» Data supplied:
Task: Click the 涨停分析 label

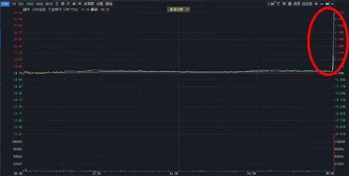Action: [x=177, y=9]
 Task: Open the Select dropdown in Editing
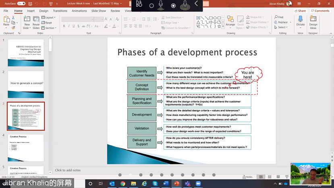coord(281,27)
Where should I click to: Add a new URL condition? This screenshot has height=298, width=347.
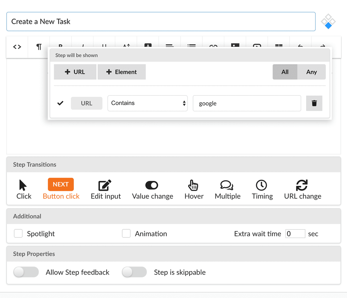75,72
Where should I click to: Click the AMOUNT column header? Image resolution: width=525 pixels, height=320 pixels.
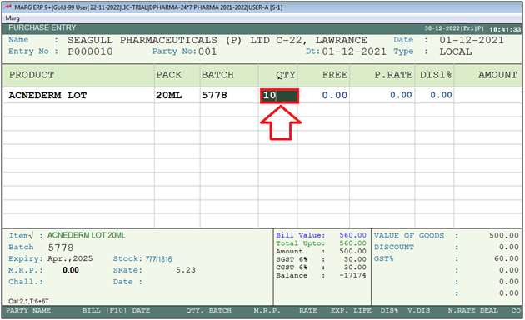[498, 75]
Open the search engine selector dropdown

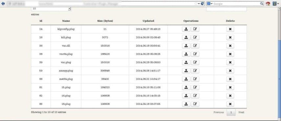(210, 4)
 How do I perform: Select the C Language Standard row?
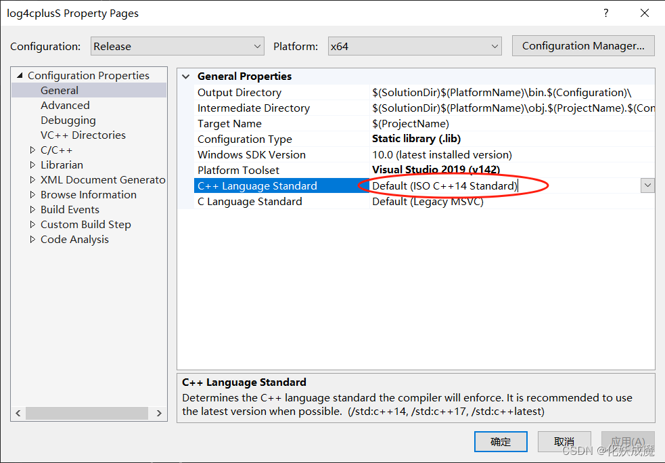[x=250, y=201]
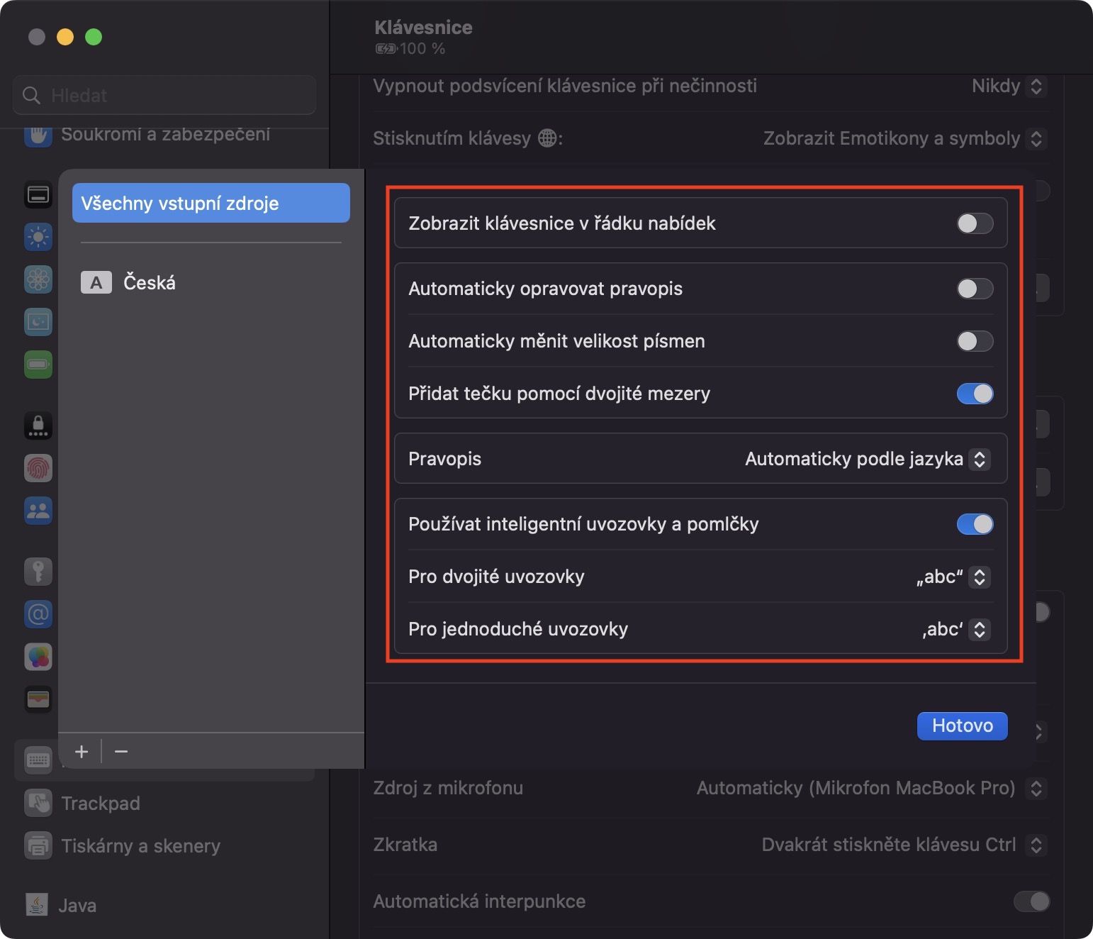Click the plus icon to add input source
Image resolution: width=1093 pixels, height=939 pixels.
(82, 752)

==

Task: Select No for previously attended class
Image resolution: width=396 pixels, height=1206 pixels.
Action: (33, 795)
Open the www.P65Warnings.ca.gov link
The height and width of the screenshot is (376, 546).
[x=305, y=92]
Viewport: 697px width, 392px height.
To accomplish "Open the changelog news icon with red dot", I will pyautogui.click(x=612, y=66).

» Aim of the exercise:
In the entries above, please find the line with "Task: Select No for previously attended class" and the line with "Viewport: 697px width, 392px height.", then write out exactly those two lines and every line between them, and nothing more.

» Solution for this task:
Task: Select No for previously attended class
Image resolution: width=396 pixels, height=1206 pixels.
Action: (33, 795)
Open the www.P65Warnings.ca.gov link
The height and width of the screenshot is (376, 546).
[x=305, y=92]
Viewport: 697px width, 392px height.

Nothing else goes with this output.